* EXERCISE BRIEF:
In the listing below, copy out word for word the part that begins with the line containing "279x141 pixels. Task: Click" and ends with the line containing "Instruction: Collapse the", keeping both of those lines. Leave out the pictures.

* RECORDS SUPPLIED:
>> BEGIN

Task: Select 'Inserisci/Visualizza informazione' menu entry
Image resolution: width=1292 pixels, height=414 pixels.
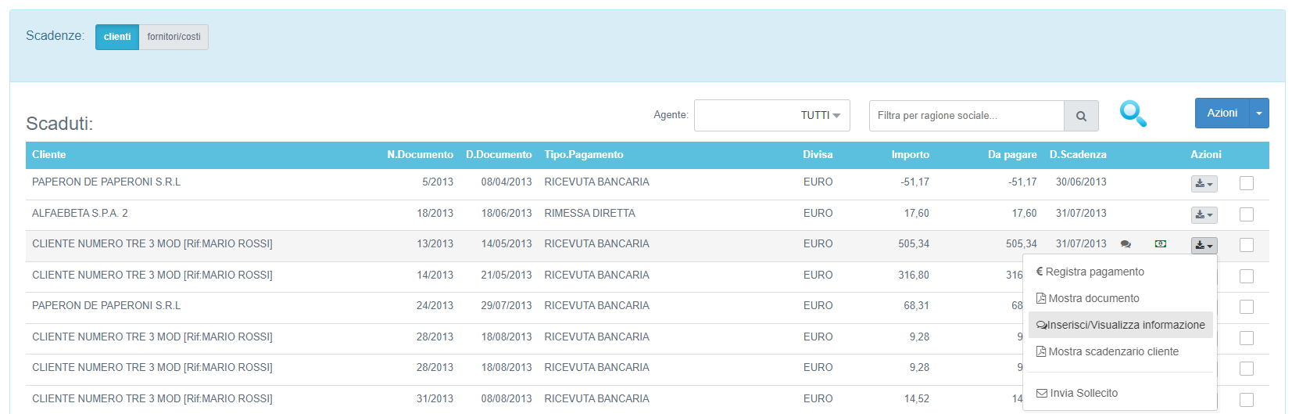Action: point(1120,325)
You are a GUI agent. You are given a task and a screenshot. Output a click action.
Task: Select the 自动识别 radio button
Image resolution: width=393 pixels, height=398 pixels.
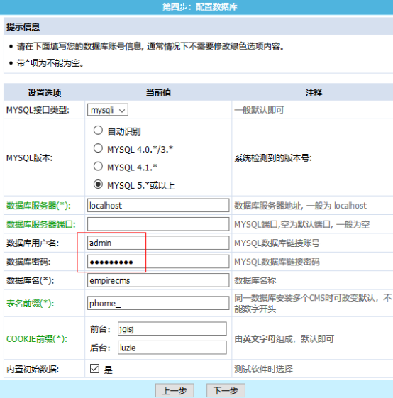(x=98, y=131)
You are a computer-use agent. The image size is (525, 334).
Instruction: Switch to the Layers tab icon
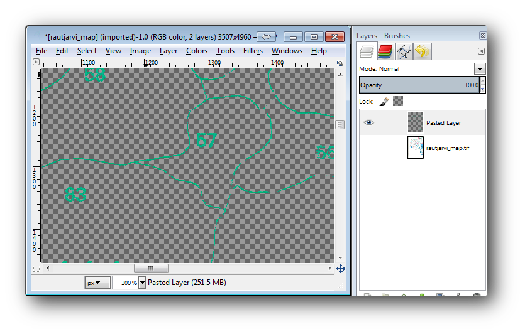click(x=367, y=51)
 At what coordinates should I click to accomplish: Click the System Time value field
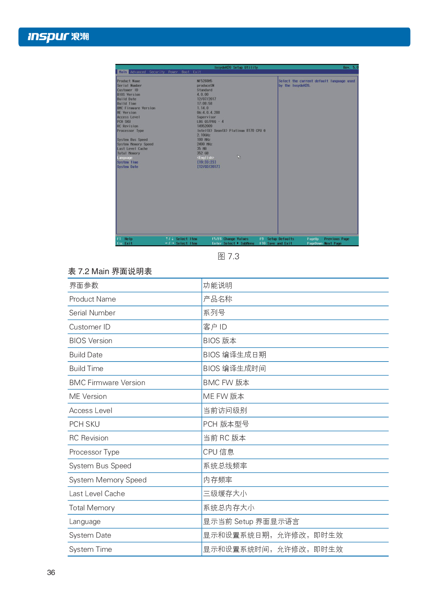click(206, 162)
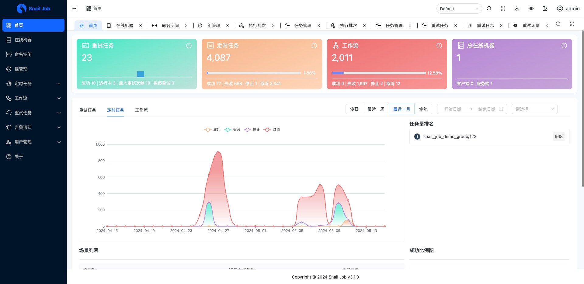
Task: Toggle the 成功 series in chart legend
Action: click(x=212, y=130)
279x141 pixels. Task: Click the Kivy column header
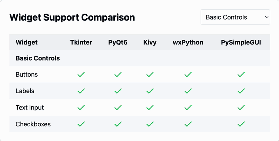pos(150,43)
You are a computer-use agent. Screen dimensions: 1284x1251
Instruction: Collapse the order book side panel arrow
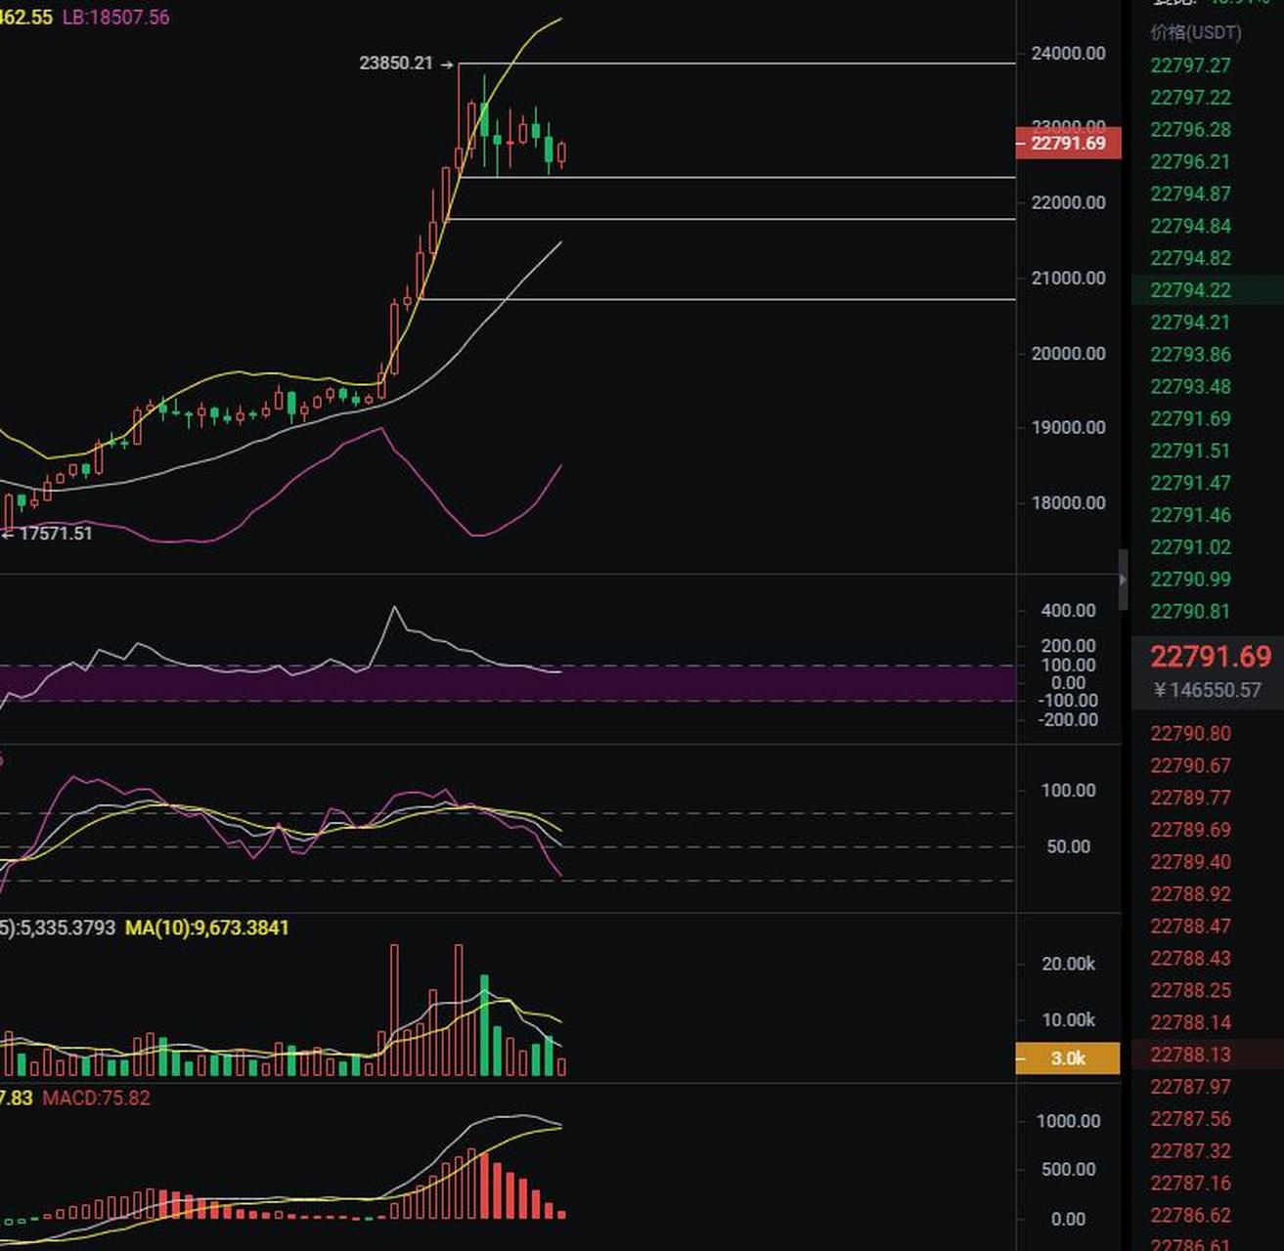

>> END
>> BEGIN

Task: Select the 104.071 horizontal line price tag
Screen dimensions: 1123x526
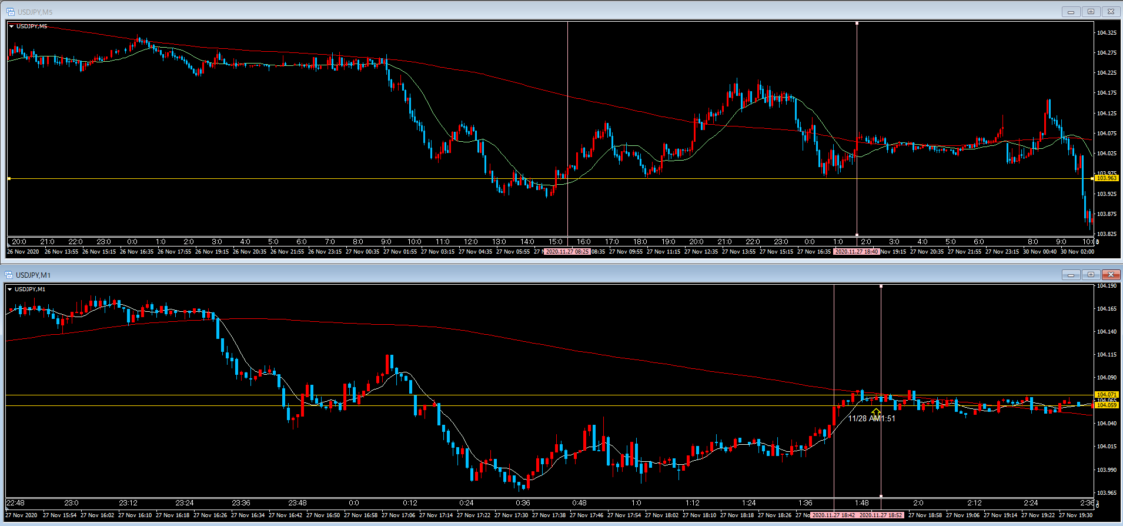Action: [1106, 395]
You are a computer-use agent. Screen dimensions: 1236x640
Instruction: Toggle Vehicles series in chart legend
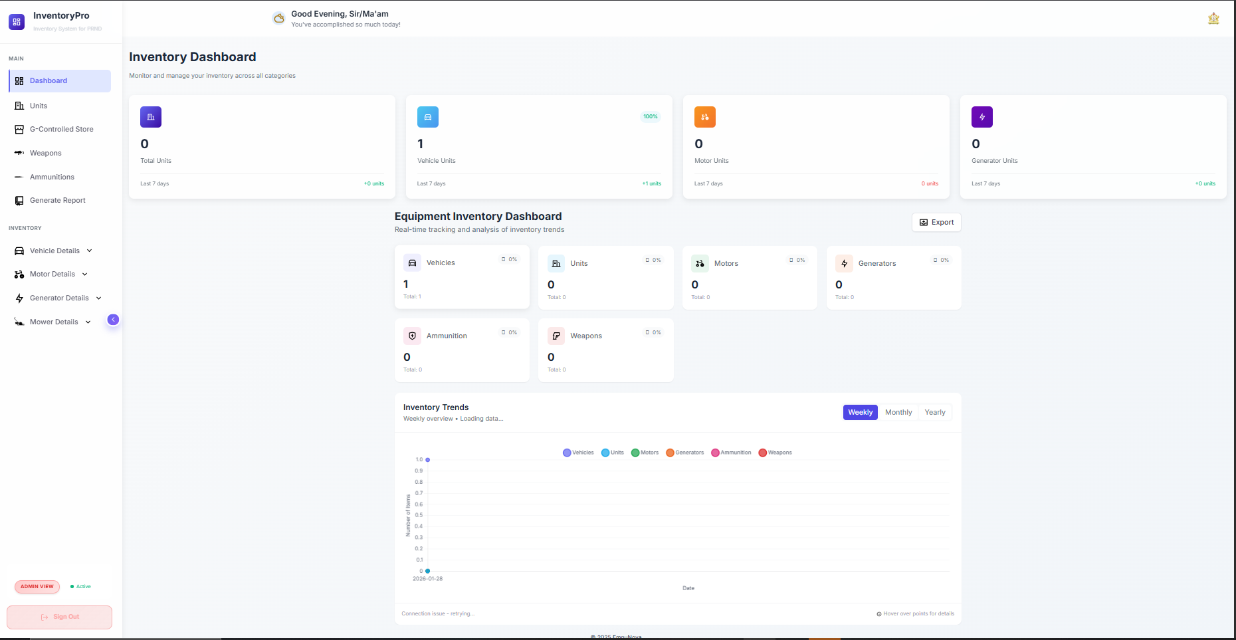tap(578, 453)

>> END
>> BEGIN

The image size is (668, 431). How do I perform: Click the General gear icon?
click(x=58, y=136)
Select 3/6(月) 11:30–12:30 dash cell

>> END

* ANSWER FOR THIS EXERCISE:
279x141 pixels. Task: Click the Kivy column header
pos(150,43)
You are a computer-use agent. Screen dimensions: 1284x1251
Instruction: Collapse the order book side panel arrow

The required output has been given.